EXERCISE INSTRUCTIONS ->
Pictures appear among the records below and must be omitted. Repeat exactly the lines from the line with "Given: Click the" to the line with "Sweden's red card", both included.

SOURCE DATA ->
+ + + + + + +

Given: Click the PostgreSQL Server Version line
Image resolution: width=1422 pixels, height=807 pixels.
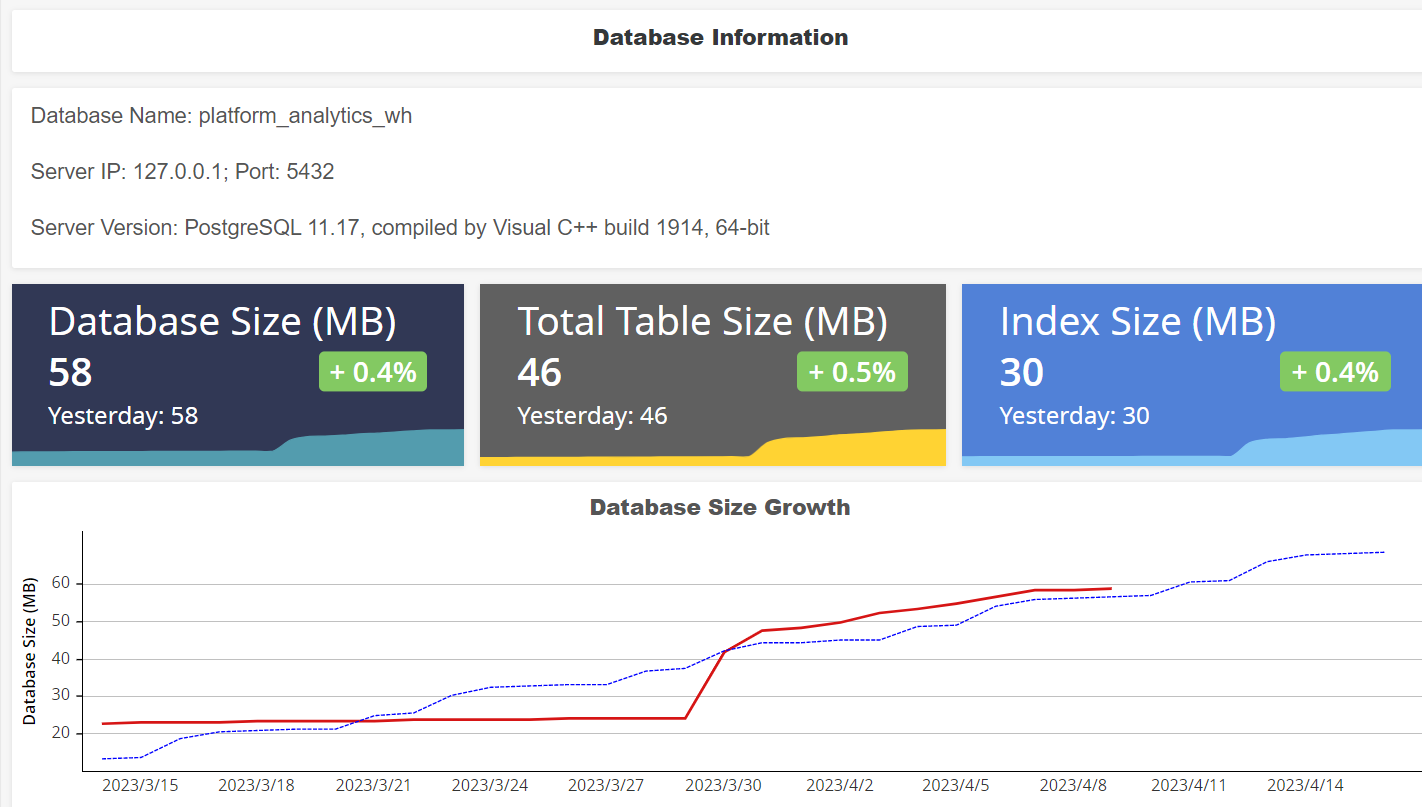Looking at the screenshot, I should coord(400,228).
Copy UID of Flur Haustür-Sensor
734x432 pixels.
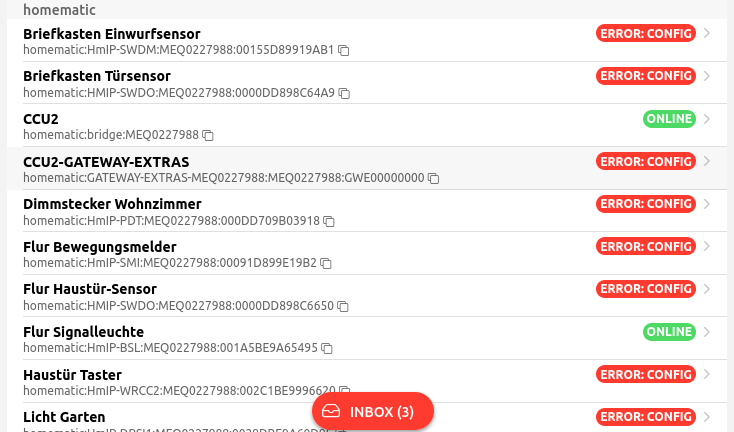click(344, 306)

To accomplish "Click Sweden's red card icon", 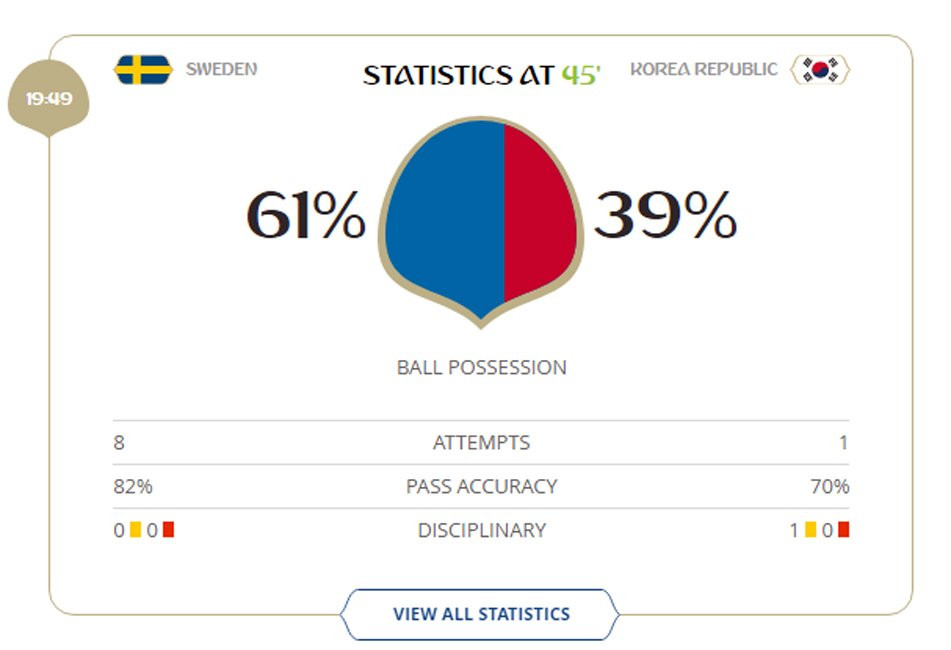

+ + + + + + +

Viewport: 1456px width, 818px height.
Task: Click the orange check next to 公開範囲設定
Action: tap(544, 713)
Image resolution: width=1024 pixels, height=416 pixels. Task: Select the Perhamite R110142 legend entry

+ + + + + + +

PROBLEM SOLUTION ->
Given: Click the PostgreSQL Server Version line
Image resolution: width=1422 pixels, height=807 pixels.
Looking at the screenshot, I should coord(400,228).
Copy UID of Flur Haustür-Sensor
734x432 pixels.
click(344, 306)

To accomplish "Click Sweden's red card icon", 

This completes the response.